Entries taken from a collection
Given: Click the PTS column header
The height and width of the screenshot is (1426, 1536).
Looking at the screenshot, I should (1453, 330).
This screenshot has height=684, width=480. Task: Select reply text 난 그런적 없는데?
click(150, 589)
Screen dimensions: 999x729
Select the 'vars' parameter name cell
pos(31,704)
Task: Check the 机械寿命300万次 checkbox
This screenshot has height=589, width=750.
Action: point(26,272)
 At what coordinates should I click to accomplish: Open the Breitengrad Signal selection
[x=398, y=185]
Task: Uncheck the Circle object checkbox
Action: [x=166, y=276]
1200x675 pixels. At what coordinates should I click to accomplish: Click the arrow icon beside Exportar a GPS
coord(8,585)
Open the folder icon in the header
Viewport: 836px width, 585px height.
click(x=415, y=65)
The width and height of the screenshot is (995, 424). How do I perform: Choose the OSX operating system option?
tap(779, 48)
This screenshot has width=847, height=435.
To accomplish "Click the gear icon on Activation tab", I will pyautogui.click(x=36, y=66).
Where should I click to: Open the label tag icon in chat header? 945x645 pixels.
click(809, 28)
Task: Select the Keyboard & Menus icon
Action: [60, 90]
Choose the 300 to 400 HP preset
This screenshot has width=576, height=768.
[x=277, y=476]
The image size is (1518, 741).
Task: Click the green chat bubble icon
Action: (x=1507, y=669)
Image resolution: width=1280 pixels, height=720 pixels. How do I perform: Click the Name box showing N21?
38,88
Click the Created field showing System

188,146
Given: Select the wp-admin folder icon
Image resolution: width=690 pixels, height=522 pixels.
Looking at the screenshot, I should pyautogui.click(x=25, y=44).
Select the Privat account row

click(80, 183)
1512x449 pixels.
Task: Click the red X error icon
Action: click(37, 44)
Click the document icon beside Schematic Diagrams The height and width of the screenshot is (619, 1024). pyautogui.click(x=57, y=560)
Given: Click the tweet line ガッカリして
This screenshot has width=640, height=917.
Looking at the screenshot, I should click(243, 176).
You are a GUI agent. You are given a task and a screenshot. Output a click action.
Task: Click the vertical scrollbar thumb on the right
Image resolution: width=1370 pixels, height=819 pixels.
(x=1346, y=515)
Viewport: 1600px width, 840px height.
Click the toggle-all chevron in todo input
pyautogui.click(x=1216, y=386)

ABOUT THIS TASK: Every record should be retyped so that it matches the original exactly.

EXERCISE OUTPUT:
Given: Click the PTS column header
The height and width of the screenshot is (1426, 1536).
Looking at the screenshot, I should (1453, 330).
This screenshot has height=684, width=480. Task: Select reply text 난 그런적 없는데?
click(150, 589)
Screen dimensions: 999x729
Select the 'vars' parameter name cell
pos(31,704)
Task: Check the 机械寿命300万次 checkbox
This screenshot has height=589, width=750.
Action: point(26,272)
 At what coordinates should I click to accomplish: Open the Breitengrad Signal selection
[x=398, y=185]
Task: Uncheck the Circle object checkbox
Action: [x=166, y=276]
1200x675 pixels. At what coordinates should I click to accomplish: Click the arrow icon beside Exportar a GPS
coord(8,585)
Open the folder icon in the header
Viewport: 836px width, 585px height.
click(x=415, y=65)
The width and height of the screenshot is (995, 424). How do I perform: Choose the OSX operating system option?
tap(779, 48)
This screenshot has width=847, height=435.
To accomplish "Click the gear icon on Activation tab", I will pyautogui.click(x=36, y=66).
Where should I click to: Open the label tag icon in chat header? 945x645 pixels.
click(809, 28)
Task: Select the Keyboard & Menus icon
Action: [60, 90]
Choose the 300 to 400 HP preset
This screenshot has width=576, height=768.
[x=277, y=476]
The image size is (1518, 741).
Task: Click the green chat bubble icon
Action: (x=1507, y=669)
Image resolution: width=1280 pixels, height=720 pixels. How do I perform: Click the Name box showing N21?
38,88
Click the Created field showing System

188,146
Given: Select the wp-admin folder icon
Image resolution: width=690 pixels, height=522 pixels.
Looking at the screenshot, I should pyautogui.click(x=25, y=44).
Select the Privat account row

click(80, 183)
1512x449 pixels.
Task: Click the red X error icon
Action: click(37, 44)
Click the document icon beside Schematic Diagrams The height and width of the screenshot is (619, 1024). pyautogui.click(x=57, y=560)
Given: Click the tweet line ガッカリして
This screenshot has width=640, height=917.
Looking at the screenshot, I should click(243, 176).
You are a GUI agent. You are given a task and a screenshot. Output a click action.
Task: Click the vertical scrollbar thumb on the right
Image resolution: width=1370 pixels, height=819 pixels.
(x=1346, y=515)
Viewport: 1600px width, 840px height.
Click the toggle-all chevron in todo input
pyautogui.click(x=1216, y=386)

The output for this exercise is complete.